To test the critical points using the first or second derivative test, we need to find the critical points first. The critical points occur where the derivative is equal to zero or undefined.
The derivative of the function y = 3x^5 – 25x^3 + 60x + 1 is given as 15(4-5x^2+x^4).
To find the critical points, we need to solve the equation 15(4-5x^2+x^4) = 0.
Setting the derivative equal to zero gives us:
15(4-5x^2+x^4) = 0
Simplifying the equation:
4 - 5x^2 + x^4 = 0
This is a quadratic equation in terms of x^2. Solving this equation gives us the potential critical points.
Factoring out x^2, we have:
x^2(x^2-5)+4=0
Setting each factor equal to zero, we get:
x^2 = 0 or x^2-5 = 0
Solving for x, we find:
x = 0, -√5, √5
Now we have three critical points: x = 0, x = -√5, and x = √5.
To determine the nature of each critical point, we need to use the second derivative.
The second derivative of the function is given by:
f''(x) = 30x(2-x^2)
We need to evaluate the second derivative at each critical point to determine whether they correspond to relative maxima, minima, or neither.
Let's substitute each critical point into the second derivative:
At x = 0: f''(0) = 30(0)(2-0^2) = 0. Since the second derivative is equal to zero, we cannot determine the nature of this critical point using the second derivative test.
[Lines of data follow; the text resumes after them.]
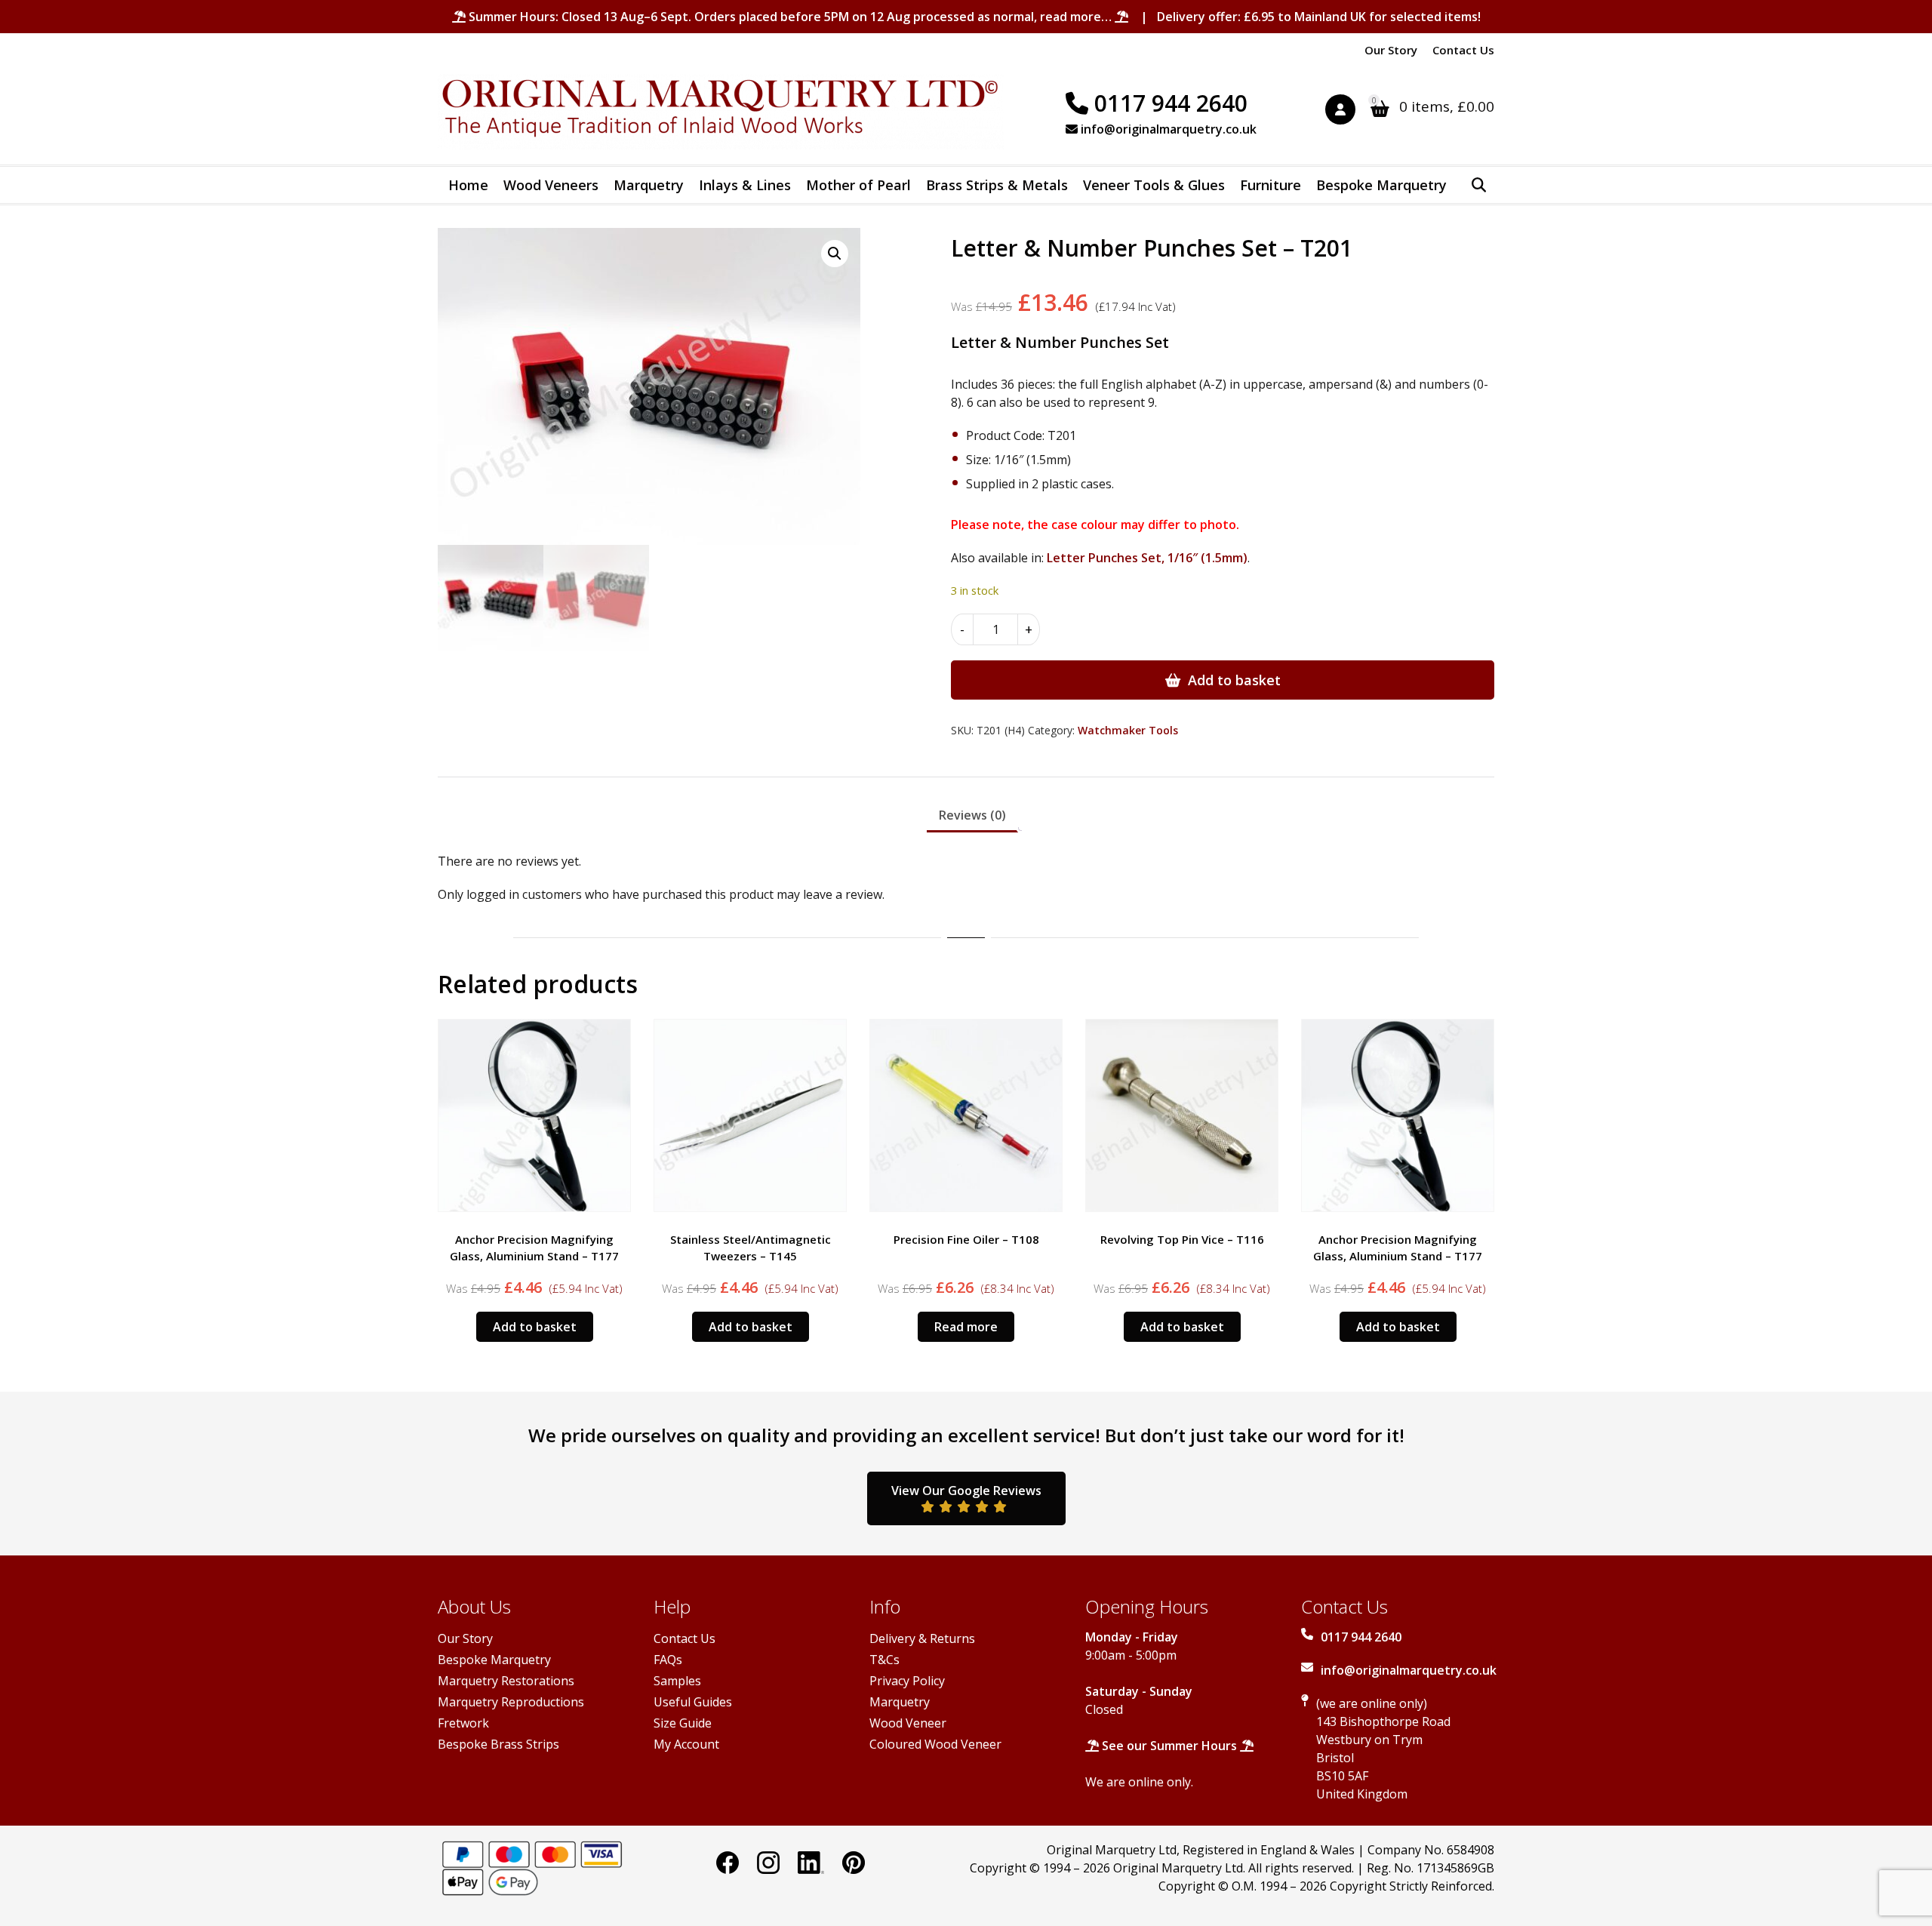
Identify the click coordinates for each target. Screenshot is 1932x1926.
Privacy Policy (907, 1680)
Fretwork (463, 1723)
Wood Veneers (550, 185)
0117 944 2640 (1167, 103)
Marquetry (649, 185)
At x = -√5: f''(-√5) = 30(-√5)(2-(-√5)^2) = -30√5. Since the result is negative, the critical point x = -√5 corresponds to a relative maximum.
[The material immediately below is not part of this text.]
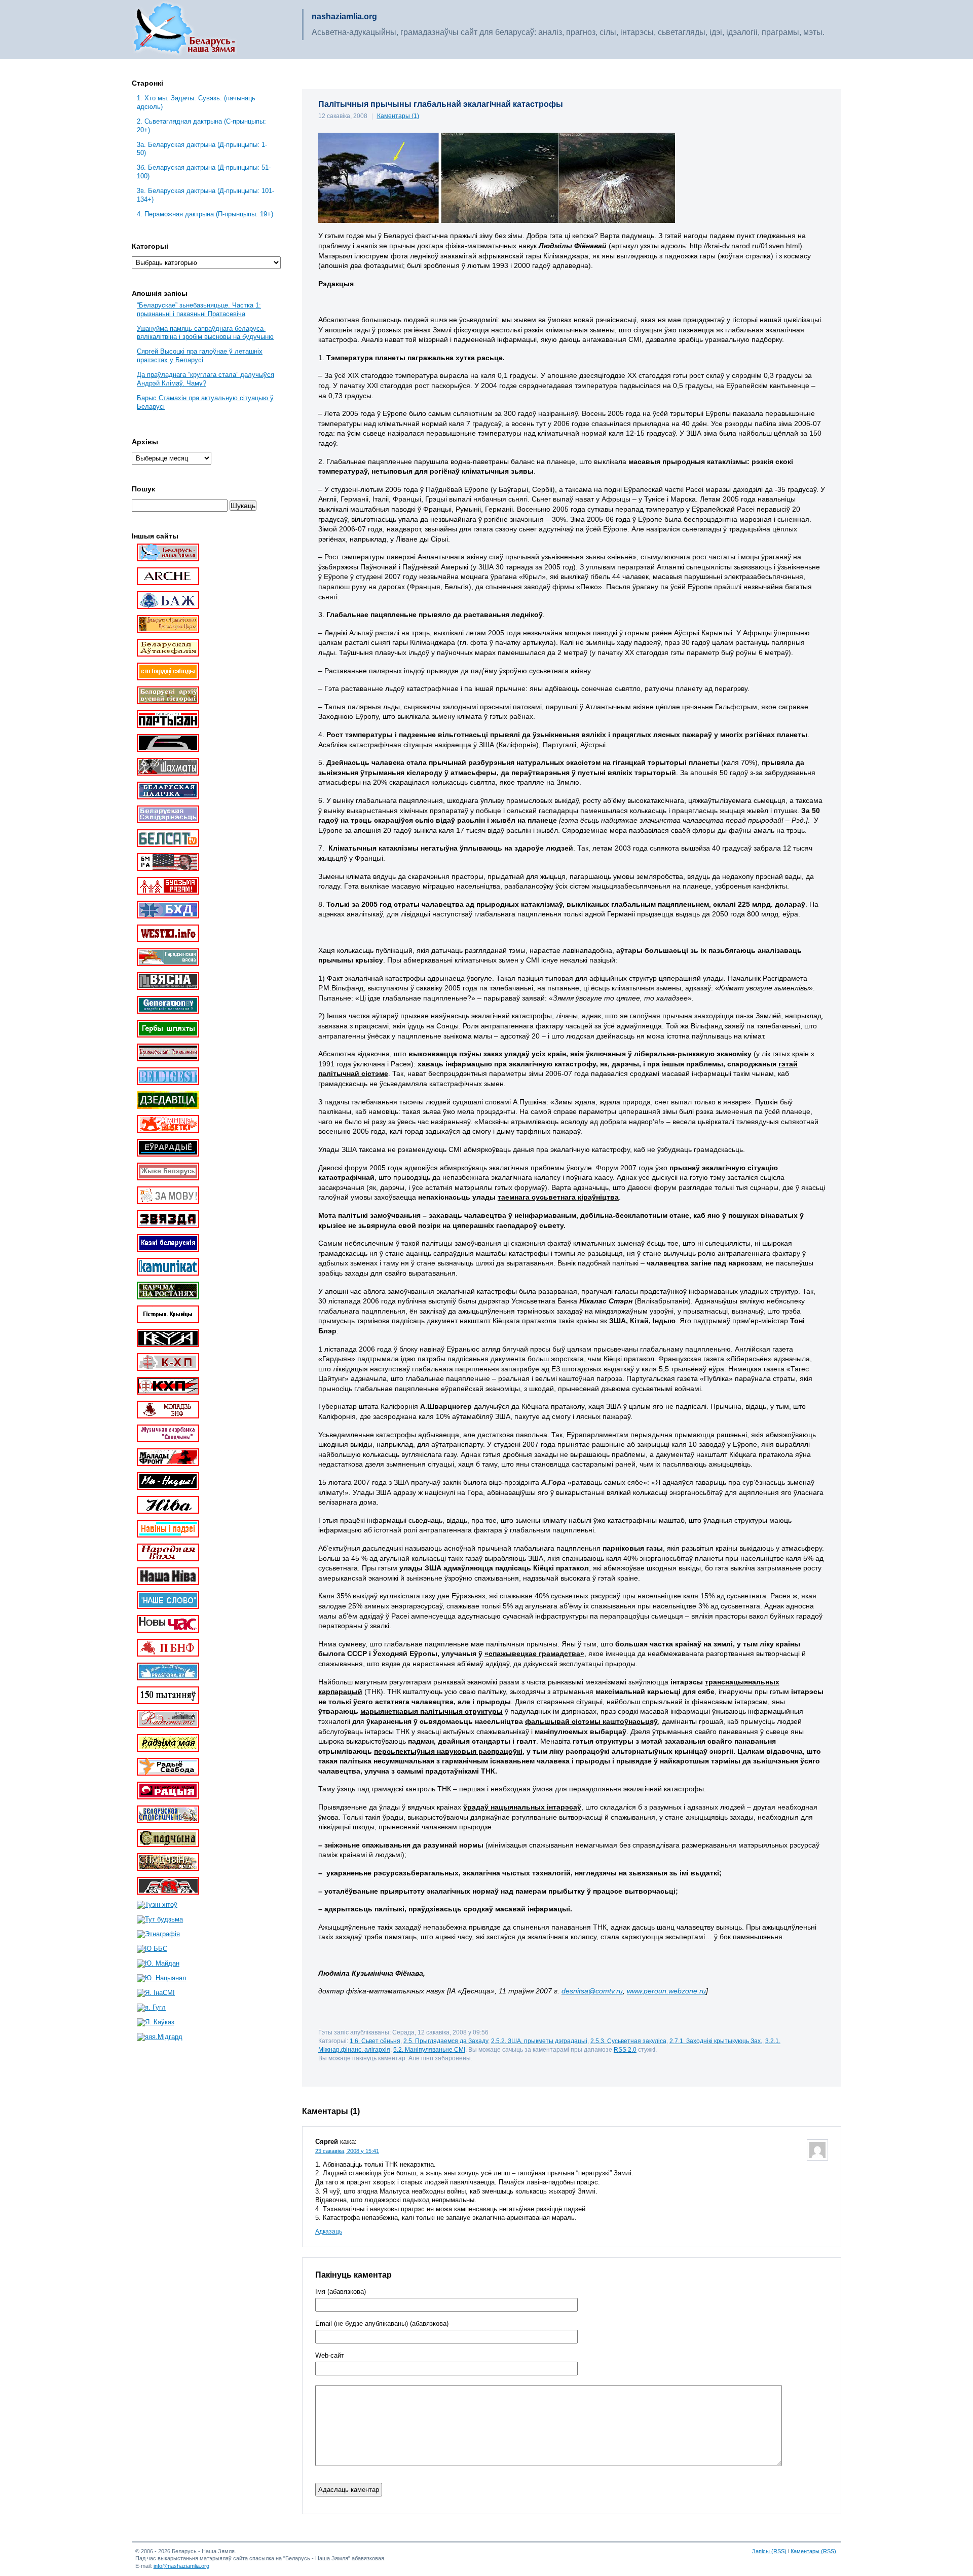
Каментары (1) (398, 116)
At x = √5: f''(√5) = 30(√5)(2-(√5)^2) = 30√5. Since the result is positive, the critical point x = √5 corresponds to a relative minimum.
Therefore, after testing the critical points using the first and second derivative test, we have two relative extrema. One is a relative maximum at x = -√5 and the other is a relative minimum at x = √5.
To find the relative maxima of a function using the first or second derivative test, we need to follow these steps:
1. Find the first derivative of the function. In this case, you correctly found the derivative as:
y' = 15(4 - 5x^2 + x^4)
2. Set the derivative equal to zero to find the critical points:
15(4 - 5x^2 + x^4) = 0
Simplifying the equation, we get:
4 - 5x^2 + x^4 = 0
This is a quadratic equation in terms of x^2. Solving it will give us the critical points.
Factorizing the equation, we get:
(x^2 - 1)(x^2 - 4) = 0
Solving each factor individually:
x^2 - 1 = 0: This gives us two solutions, x = -1 and x = 1.
x^2 - 4 = 0: This gives us two additional solutions, x = -2 and x = 2.
Therefore, we have four critical points: x = -2, x = -1, x = 1, and x = 2.
3. Now, we need to determine whether these critical points are relative maxima. We can use the second derivative test to determine this. Let's find the second derivative first.
Taking the derivative of the first derivative, we get:
y'' = d(15(4 - 5x^2 + x^4))/dx = -60x + 30x^3
4. Evaluate the second derivative at each critical point we found:
For x = -2:
y''(-2) = -60(-2) + 30(-2)^3 = 120 - 240 = -120
For x = -1:
y''(-1) = -60(-1) + 30(-1)^3 = 60 - 30 = 30
For x = 1:
y''(1) = -60(1) + 30(1)^3 = -60 + 30 = -30
For x = 2:
y''(2) = -60(2) + 30(2)^3 = -120 + 240 = 120
5. Now, analyze the signs of the second derivatives to determine whether each critical point corresponds to a relative maximum.
- For x = -2: y''(-2) is negative, indicating a concave-down shape. So, x = -2 corresponds to a relative maximum.
- For x = -1: y''(-1) is positive, indicating a concave-up shape. So, x = -1 corresponds to neither a relative minimum nor a relative maximum.
- For x = 1: y''(1) is negative, indicating a concave-down shape. So, x = 1 corresponds to a relative maximum.
- For x = 2: y''(2) is positive, indicating a concave-up shape. So, x = 2 corresponds to neither a relative minimum nor a relative maximum.
6. Based on the analysis, we have two relative maxima: one at x = -2 and another at x = 1.
Therefore, the correct answer is: there are two relative maxima.